The Crossrail art project, also now designated The Culture Line, describes its process as follows. “Artworks are being selected by an advisory Round Table of representatives from national and local arts organisations and commercial galleries. Among the galleries already identified to work in partnership with Crossrail are Lisson Gallery for Paddington station, Victoria Miro for Liverpool Street, Gagosian for Tottenham Court Road, White Cube for Bond Street station and Sadie Coles for Farringdon. Crossrail is in discussions with other renowned galleries for the remaining stations at Whitechapel and Canary Wharf.” Renowned, indeed… And thus it is that Gordon and Wright are represented by Gagosian, who looks after Christopher Wool (editorials passim) and eleven of the twenty bestselling artists at auction.

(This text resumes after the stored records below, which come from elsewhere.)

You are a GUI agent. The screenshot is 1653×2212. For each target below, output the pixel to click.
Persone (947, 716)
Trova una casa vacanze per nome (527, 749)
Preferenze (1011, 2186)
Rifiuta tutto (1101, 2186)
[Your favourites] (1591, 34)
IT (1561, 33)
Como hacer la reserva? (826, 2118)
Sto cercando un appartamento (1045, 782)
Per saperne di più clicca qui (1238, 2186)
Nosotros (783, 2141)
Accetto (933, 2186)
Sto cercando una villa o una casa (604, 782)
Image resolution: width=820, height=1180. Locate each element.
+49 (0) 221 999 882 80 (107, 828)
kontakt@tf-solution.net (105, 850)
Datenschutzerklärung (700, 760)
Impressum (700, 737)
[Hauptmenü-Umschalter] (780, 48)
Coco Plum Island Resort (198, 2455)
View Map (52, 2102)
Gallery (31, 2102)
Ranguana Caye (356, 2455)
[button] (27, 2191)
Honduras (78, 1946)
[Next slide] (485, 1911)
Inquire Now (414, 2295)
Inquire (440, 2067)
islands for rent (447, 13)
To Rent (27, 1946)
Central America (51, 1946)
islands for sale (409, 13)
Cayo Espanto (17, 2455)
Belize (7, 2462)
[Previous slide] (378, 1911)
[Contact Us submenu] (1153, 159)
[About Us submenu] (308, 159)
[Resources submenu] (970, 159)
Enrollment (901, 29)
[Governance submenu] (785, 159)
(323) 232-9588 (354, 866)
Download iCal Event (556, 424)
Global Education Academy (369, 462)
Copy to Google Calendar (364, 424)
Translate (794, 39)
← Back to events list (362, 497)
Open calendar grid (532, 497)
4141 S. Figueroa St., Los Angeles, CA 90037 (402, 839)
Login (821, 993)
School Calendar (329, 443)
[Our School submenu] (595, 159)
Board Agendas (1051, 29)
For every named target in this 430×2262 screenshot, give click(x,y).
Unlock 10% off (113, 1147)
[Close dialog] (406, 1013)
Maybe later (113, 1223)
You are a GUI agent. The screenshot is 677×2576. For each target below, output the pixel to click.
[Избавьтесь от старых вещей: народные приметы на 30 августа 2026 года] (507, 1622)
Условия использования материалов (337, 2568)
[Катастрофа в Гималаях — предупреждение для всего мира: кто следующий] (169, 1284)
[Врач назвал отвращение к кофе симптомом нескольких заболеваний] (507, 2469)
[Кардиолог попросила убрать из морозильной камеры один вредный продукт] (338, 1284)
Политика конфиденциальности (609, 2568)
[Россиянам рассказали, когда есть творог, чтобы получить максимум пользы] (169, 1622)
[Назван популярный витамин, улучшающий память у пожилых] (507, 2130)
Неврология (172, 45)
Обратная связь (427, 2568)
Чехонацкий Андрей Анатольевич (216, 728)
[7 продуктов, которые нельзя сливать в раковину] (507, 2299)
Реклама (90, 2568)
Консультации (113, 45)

When State Art is the very fabric of the establishment choosing committee candidates never results in a range of opinions. Thus, these “advisory round tables” are always euphemisms for the usual suspects. And here, as ever, the chosen few have not let us down, having dutifully selected as beneficiaries others from the top table of State Art. Some of these knights and damsels of the round table have been previously associated with high profile galleries and, who knows, might like to renew their trade connections in the future.

Honestly though, how long must it take for a colloquium of State Art lickspittles to arrive at the names of the five most fashionable mongers in the West End? Three minutes? Two? A quick round of skinny lattes and jammy dodgers and Bob’s your uncle – then it’s off home for a well-earned tweet. Wouldn’t you just love to have eavesdropped ‘negotiations’ resulting in the richest galleries being allocated discreet chunks of Crossrail action? Without question the process will have been as pure and disinterested as the driven snow.

It is further announced that at Paddington Lisson’s American conceptual artist, one Spencer Finch, is to adorn the glass canopy of the new station with a sort of taxonomy of skies. He said: “I am so excited to have this opportunity to get to know these English clouds and do something beautiful with them on a grand scale.” He should get Constable on fast dial.